Major Cottrell winked at Hall, with sly understanding, as if to say most of his excusing of Old Doc Ross had been done to provoke her, just to show the visitor what kind of metal was in that family.

"I look for him to take fire one of these nights when he goes to blow out his lamp," he said cheerfully. "Then we'll get some nice portly old gentleman to take his place."

"Portly old gentlemen are out of fashion as physicians," she corrected him, this time the laugh on her side of the field. "We require brains in our doctors instead of—"

"Belly," said Major Cottrell, filling out the hesitant pause.

"Major Cottrell!" she reproved him, blushing to the tips of her ears.

"You don't have to observe those old-maidish niceties when you discuss anatomy before a doctor," Major Cottrell assured her with off-hand ease, pleased to the ribs to see the flash of virtuous delicacy in his wife's face. "Maybe we can induce Doctor Hall to take the old man's place when he blows up. He could do worse—he could do miles worse—than throw in with us here and grow up with the town."

"It would be a hard life, but a full one," she said, looking at Dr. Hall with appeal more pressing than any her tongue could speak. "A doctor in a pioneer place is a missionary."

"Pioneer place!" Major Cottrell discounted the designation for Damascus. "We did the pioneering here twenty years ago. There's nothing to do in this country now but pick up the profits of our hardships."

"There'll be hardship and suffering among these poor people who are crowding in here expecting to farm," she said in prophetic sadness. "I see them drive past going out to their claims, all they possess in one wagon, and not overloaded at that. They're unprepared, they don't realize what's ahead of them."

"There's not much profit for a doctor in them," Major Cottrell said, with the cattleman's hardness for those who had come to displace him of his ancient rights.

"There's the profit of merciful deeds," she returned, correctively.

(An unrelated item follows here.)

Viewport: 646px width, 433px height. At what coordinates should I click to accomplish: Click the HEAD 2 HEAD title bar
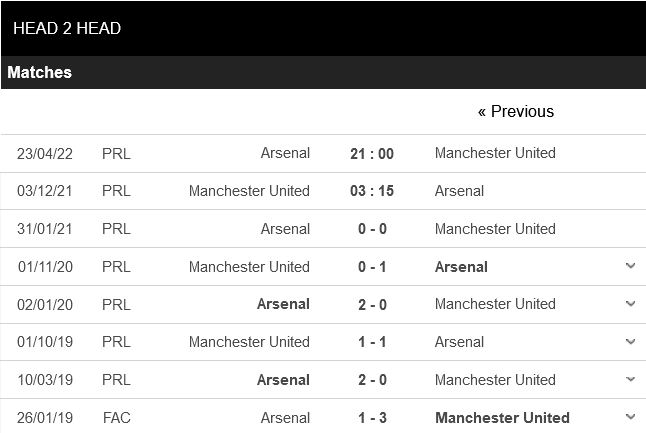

"A doctor can't live on that in this country," Major Cottrell said gently. "What do you think of the prospect, Doctor?"

"I haven't got down to thinking much about it."

"There'll be telephones strung all over this country in time, like they're getting them in the cities, though I don't suppose a doctor could bring a child into the world by telephone."

"Major Cottrell!"

"Nor operate on a man for this new disease you doctors have invented, this new affix, or suffix—or what is it you call it?"

"Appendicitis, I expect you mean, Major."

"That's the word. It's got an ominous sound."

"Have you had any more calls to the country, Doctor?" Mrs. Cottrell inquired anxiously.

"No, I'm happy to say. They seem to be pretty healthy out there on the prairie."

"They doctor themselves till they're in the last extremity," Major Cottrell said. "I've been among that kind—Missourians, and those people. Every family's got a bottle of salts and calomel, take 'em like sugar. So, you haven't been considering staying with us, Doctor?"

"Not to say seriously."

"It's a great opportunity, a splendid chance."

"I have been told so, Major."

"You don't want to follow a railroad camp all your days, even if you could. You'll have to settle down one of these days and build up a permanent practice. Why not here in Damascus?"

"I don't believe there's any particular reason I could argue against it," Hall admitted.

"Then think it over, will you, Hall? You could buy Ross out for a little of nothing, and you don't need to let the money stop you if that would be in the way."

"Thank you, Major Cottrell, sincerely. I will think about it seriously."

Elizabeth was approaching; Hall could see her from his place near the window, sight more interesting in his eyes, perhaps, than it would have been to the others if they had been situated where they could have seen. He wanted to make it appear, to Elizabeth, like a casual meeting at the gap in the sagging wire fence, which they spoke of at the sod house as the gate.

Major Cottrell shook hands again as Hall rose to leave, with a word about dried beef and appendicitis, advancing the sudden conclusion that men would not be cursed by that ailment if they confined their diet in times of trouble to the strengthening provender of plainsmen-soldiers and pioneers.